Entrevue avec le professeur au Centre de recherche en droit public (CRDP) de la Faculté de droit de l’UdeM Pierre Trudel, sur l’affaire Facebook — Cambridge Analytica

Quartier Libre : Que reproche-t-on à Facebook ?

Pierre Trudel : Facebook collecte et conserve l’ensemble des informations que l’on partage. Elles sont vendues à des entreprises de manière à attribuer des charges de publicité ciblée aux utilisateurs. C’est le modèle d’affaires de Facebook. C’est gratuit pour les usagers, mais ce n’est pas une œuvre de charité, et depuis l’affaire Cambridge Analytica, on se rend compte que ça peut servir la communication politique. Cette entreprise, comme n’importe quelle autre, a accédé aux données de Facebook pour cibler des personnes avec des contenus politiques, notamment pour la campagne de Donald Trump.

Q. L. : En quoi cela concerne-t-il les personnes qui n’ont rien à cacher ?
****************************************
TRAVAIL DEMANDÉ:
A) D'après l'entrevue sur l'affaire Facebook — Cambridge Analytica, dans quel but Cambridge Analytica a-t-elle accédé aux données de Facebook ?
B) Poursuivez l'entrevue sur l'affaire Facebook — Cambridge Analytica à la suite de la dernière question posée.

DONNÉES FOURNIES:
****************************************
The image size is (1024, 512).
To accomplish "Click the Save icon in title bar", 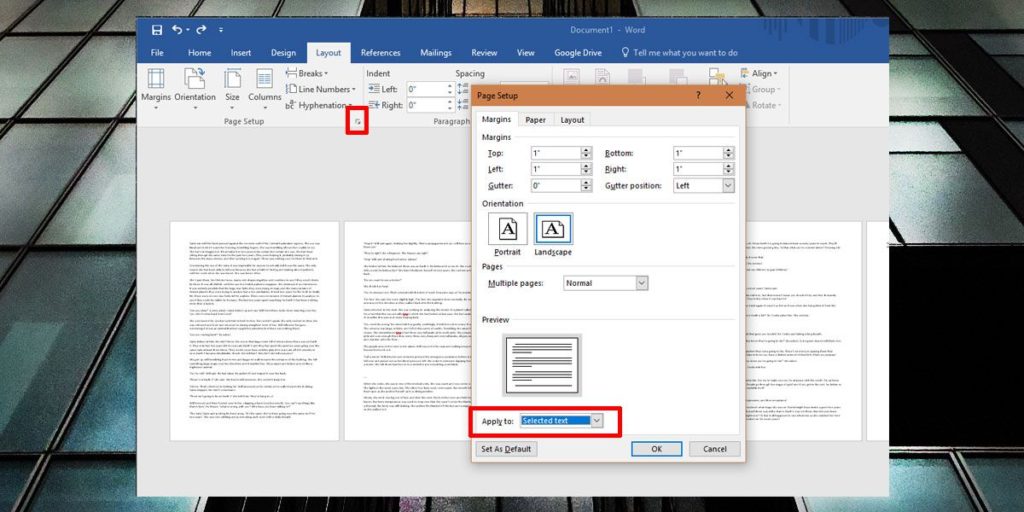I will click(156, 30).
****************************************
RÉPONSES FOURNIES:
A) Pour cibler des personnes avec des contenus politiques, notamment pour la campagne de Donald Trump.

B)
P. T. : C’est l’argument classique pour minimiser les risques liés à la vie privée. Si les gens pensent qu’il n’y a pas de risques, c’est parce que l’enjeu individuel est dérisoire. Ce qui doit alarmer, c’est l’accumulation massive de ces données.

Q. L.: Qui est responsable de la protection de la vie privée ?

P. T. : Si on est si peu efficace, c’est parce qu’on persiste à croire que c’est une affaire de consentement individuel. La croyance selon laquelle on peut réguler tout ça en disant aux gens de choisir les bons réglages est une illusion. Pour l’instant, les États font reposer sur les individus l’obligation de limiter la collecte de leurs informations, mais ce n’est pas réaliste. C’est comme si on essayait de lutter contre la pollution de l’eau en demandant aux citoyens de nettoyer l’eau qu’ils utilisent.

Q. L. : Comment réguler la protection des données personnelles ?

P. T. : Ces 20 dernières années, les législateurs ont eu une vision extrêmement naïve d’Internet, qui était vu comme un espace de liberté, sûrement par manque de culture numérique. On devrait considérer les données comme une ressource commune, comme l’eau, et baliser la façon de faire de l’argent avec cette ressource en demandant des comptes aux entreprises. On pourrait implanter l’obligation de rendre les algorithmes transparents. Il faudrait un régime supranational pour encadrer les entreprises qui carburent aux données.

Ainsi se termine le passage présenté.